Fr Reid’s funeral mass will be at noon on Wednesday 27 November in Clonard. His body will lie in repose in Clonard from 4.00 pm today.
Just two days before his death, the Clonard-Fitzroy Fellowship screened the documentary 14 Days, which profiles the work of Fr Reid.
I also described the screening of 14 Days on Friday’s edition of Inside Politics, which you can listen to here.
On the radio and in my blog post I focussed on the words of Rev Ken Newell, the retired minister of Fitzroy Presbyterian, in the time for quiet reflection after the screening. Rev Newell expected each one gathered to be listening for the message of God for them. He thought God would be communicating to us what we can do now to build a better future on this island, and that each person should take responsibility for those tasks, however large or small they might be. As I wrote:
Newell said that if we listened, we would hear God communicating with each one of us just what it is we can do. He said that’s what Fr Reid, known and loved by many of those who were present, had done: he listened to what God had to say and answered ‘yes.’
Our current political juncture, which includes the Haass/O’Sullivan Talks and Attorney General John Larkin’s suggestion of what amounts to an ‘amnesty’ for Troubles-related killings, is a challenging moment in the post-Troubles transition.
For me, Larkin’s idea of ‘giving up’ on prosecutions because it seems too difficult and too expensive is a massive abdication of our collective responsibility to victims and their families.
It is the equivalent of acting like the ‘great and the good’ who, in the biblical parable of the Good Samaritan, all ‘walk by on the other side’ of the street so as to avoid aiding a victim of violence.
But Larkin’s proposals do alert us that even if we strive, in good faith, to achieve justice through prosecutions – we will never know the full truth and we will never achieve justice for everyone. We will never be able to discover all the relevant information and some people will never disclose what happened.

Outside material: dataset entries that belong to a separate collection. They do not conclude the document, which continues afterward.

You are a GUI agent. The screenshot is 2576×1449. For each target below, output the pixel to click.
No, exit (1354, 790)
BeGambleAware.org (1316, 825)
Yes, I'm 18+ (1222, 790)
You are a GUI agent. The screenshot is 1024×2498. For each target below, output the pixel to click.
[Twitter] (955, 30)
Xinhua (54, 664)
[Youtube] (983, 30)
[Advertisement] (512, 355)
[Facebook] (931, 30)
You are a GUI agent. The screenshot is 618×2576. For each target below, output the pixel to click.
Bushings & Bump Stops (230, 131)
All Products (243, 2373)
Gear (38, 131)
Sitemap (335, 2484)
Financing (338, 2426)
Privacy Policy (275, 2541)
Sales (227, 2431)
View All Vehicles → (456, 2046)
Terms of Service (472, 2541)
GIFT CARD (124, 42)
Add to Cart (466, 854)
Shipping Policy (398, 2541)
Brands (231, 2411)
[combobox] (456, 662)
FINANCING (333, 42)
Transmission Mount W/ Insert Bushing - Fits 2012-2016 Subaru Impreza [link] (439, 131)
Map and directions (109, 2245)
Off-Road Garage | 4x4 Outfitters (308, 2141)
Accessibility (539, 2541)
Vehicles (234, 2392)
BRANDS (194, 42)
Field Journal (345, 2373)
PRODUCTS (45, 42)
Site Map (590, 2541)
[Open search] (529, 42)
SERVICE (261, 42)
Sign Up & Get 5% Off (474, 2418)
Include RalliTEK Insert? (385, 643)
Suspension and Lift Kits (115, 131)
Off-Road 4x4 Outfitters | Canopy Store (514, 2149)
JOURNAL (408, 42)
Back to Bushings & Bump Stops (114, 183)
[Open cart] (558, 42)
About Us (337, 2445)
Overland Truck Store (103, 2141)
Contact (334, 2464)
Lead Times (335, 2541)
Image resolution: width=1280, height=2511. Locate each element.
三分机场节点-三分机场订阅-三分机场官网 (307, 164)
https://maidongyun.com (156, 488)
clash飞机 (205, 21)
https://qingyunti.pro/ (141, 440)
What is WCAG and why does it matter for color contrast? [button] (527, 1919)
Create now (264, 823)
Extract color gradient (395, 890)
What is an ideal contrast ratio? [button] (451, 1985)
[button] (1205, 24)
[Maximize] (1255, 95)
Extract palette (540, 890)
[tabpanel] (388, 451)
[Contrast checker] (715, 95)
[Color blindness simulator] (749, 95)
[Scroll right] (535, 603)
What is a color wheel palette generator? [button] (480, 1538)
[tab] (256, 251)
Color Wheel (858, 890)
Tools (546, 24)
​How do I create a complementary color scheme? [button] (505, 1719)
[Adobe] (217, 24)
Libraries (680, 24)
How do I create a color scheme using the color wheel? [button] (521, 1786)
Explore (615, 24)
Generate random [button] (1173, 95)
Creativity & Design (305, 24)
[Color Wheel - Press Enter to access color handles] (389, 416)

Larkin’s other suggestion of opening up the archives for victims, journalists, and academics, a sort of ‘Freedom of Information Plus,’ also is not an adequate response to people’s desire for truth and justice.
- First, while I agree the archives should be open, the proposal assumes that victims, journalists, and academics have resources like enough time and relevant expertise to examine the archives. Not all do.
- Second, the proposal privatizes the emergence of truth in a way that will not satisfy everyone and that is not in line with what we know about good practice in other post-violence transitions. Yes, some victims and survivors say they will be content if they can only learn what happened to their loved ones. But in many other settings, it is the public acknowledgement and recognition of people’s suffering that is important and that helps people in society move forward together.
Like his amnesty proposal, Larkin’s archives proposal can be considered the equivalent of ‘walking by on the other side’ of the street, while victims suffer privately.
Over the last few days, many have recalled the iconic images of Fr Reid administering the last rites to the two British soldiers murdered at the IRA funeral in 1988. Like the Good Samaritan, Fr Reid did not walk by on the other side.
I expect the ecumenical service of gratitude will also encourage us to resist the temptation to ‘walk by on the other side.’
At the screening of 14 Days, Fr Peter Burns of the Redemptorist Order shared the words of another priest who worked closely with Fr Reid during the Troubles, and who continues his involvement in the Clonard-Fitzroy Fellowship: Fr Gerry Reynolds.
Fr Reynolds’ words resonate with those who wish to honour a man who did not ‘walk by on the other side.’ Those who want to find a way to cross the street, together:
The churches have nothing but riches for one another. They share a common mission. And the only way forward is to walk together.